2019年3月3日日曜日

自分の思惑通りにはいかない


ほんの数年前までは、韓流ブームであった。今と比べると隔世の感がある。
深夜にTVを点けると、これでもかというくらい韓国ドラマのオンパレードであった。
従って、韓国の王朝ドラマはその殆どを見る結果となった。
煌びやかな衣装や調度を揃えたドラマ画面に、時代考証などという意識はないらしく、染料も買えない貧しい属国の状況下であったのに、そんなわけがあるまいと思いつつ見ていたわけである。

ドラマに共通していたのは、登場人物たちが民の暮らしなぞそっちのけで、権謀術策の限りを尽くしている筋立てでできた内容のものばかりであった。
李王朝のどの王の時代であっても、いわゆる悪人にことかかない。
何人かで徒党を組んで王をしのぐ政治権力を握り、国政を壟断するのだが、すぐに仲間同士だった筈の者たちが互いに足を引っ張り合い裏切ることを常とするから、必ず内部抗争が起こり、信頼関係なぞいつでも破綻するのが常態であるから、権力を握った者も良く解っていて、太く短い生き方をするのがどのドラマでも同じであった。

王を始めとしてリーダーたちは、困難があるとまず真っ先に逃げ出す。
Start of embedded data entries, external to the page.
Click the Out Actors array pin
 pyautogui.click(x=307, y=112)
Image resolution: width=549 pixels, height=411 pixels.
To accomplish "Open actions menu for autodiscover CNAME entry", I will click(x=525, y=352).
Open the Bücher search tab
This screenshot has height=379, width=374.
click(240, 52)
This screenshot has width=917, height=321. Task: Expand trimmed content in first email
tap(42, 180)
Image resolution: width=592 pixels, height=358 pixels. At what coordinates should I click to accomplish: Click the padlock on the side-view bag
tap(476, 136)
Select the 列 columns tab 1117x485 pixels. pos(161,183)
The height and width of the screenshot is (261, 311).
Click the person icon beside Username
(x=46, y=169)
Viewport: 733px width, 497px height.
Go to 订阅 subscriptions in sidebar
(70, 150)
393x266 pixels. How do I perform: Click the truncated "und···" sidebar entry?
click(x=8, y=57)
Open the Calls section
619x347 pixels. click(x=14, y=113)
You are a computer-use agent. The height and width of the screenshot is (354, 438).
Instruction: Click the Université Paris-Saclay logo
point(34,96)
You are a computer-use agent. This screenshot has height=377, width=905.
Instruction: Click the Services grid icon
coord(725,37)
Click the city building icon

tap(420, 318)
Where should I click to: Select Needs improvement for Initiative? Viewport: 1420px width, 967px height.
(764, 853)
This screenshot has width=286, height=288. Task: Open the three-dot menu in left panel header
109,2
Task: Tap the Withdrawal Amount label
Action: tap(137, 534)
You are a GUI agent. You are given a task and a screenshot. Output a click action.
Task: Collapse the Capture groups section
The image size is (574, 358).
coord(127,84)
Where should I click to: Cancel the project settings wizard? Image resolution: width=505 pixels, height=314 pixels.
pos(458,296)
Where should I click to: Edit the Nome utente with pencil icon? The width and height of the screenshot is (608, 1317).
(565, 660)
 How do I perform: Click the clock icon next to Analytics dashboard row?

民のことを考えて行動するというのを見たことがない。
信義を重んじ、約束を守ることには命を懸けるという誇り高き考えを優先する日本人とはあまりにかけ離れた民族なのだということはよく判った。

こんな内容のものを得意げに東南アジア諸国にも輸出していると聞いて、他人事ながら心配しもした。民族性への信頼を失うようなことを世界に広めてどうするのだと思ったからである。

儒教の弊害と思われるものも随所でみた。
儒教というのは本来、理想とするものを掲げるのであるが、私利私欲にまみれた彼らにそれをできるわけがない。
どちらかと言えば自分の損得で世の中を動かそうとするからすぐ破綻する。
代わって権力を握った者は、本来はこうあるべきであったとする考えの下、歴史を捻じ曲げてでも自分に都合よくなるように、こうであったということにしてしまう。代替わりすれば必ずそういうふうに歴史を改竄する。
そうでなかったことを恨みにして残し、その恨みを晴らす為なら墓を暴いてでも死体に鞭打つくらいのことを平気でする。人間性が違うのだという事がドラマから学んだことである。
残念なことに、彼の国の人たちの精神構造の中に、それが脈々として現代に至るも続いているように思われる。このままでは1000年経っても変わるまい。

今回の米朝首脳会談もそうである。
余りにミエミエだったが、文大統領は北朝鮮の核兵器を残したかった。いつもの例であるが、こうあってほしいという願望が先行して、その思惑通りにできるものとして思い込むから、判断を誤る。
米国が核の温存など許容するわけがないのに、金正恩氏に何と言って焚き付けたかわからないが、結果として、米朝両国からの韓国への評価は、極端に下がった。
身の程を弁えず、両国の仲介役としての役割が増大したなどとノーテンキなことをいまだに言っているが、もはや相手にもされまい。